▶ _What you need to do_
State how many lines in the following entries hold the word "pixels". The reply is that number only.

[Source data Boundary: Start]

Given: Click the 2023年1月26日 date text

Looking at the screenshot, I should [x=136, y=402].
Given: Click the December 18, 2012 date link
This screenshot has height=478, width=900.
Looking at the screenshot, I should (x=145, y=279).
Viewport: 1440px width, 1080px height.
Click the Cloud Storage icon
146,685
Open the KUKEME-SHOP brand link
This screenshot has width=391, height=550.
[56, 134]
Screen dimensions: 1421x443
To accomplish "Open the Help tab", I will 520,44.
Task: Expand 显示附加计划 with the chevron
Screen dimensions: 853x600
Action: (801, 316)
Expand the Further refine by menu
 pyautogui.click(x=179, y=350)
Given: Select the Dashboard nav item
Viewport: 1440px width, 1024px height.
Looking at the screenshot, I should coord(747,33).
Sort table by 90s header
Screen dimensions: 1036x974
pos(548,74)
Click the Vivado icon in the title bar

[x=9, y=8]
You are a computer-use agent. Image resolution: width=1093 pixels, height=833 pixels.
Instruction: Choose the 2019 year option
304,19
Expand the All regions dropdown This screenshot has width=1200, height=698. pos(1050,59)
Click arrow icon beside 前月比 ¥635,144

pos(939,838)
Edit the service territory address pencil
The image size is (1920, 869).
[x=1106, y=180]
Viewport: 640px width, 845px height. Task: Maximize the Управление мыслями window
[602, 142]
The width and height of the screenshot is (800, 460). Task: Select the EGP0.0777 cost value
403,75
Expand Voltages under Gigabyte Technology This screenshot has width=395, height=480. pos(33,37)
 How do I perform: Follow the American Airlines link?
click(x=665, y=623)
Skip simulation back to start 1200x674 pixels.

[Source data Boundary: End]

▶ _Response to this task_
2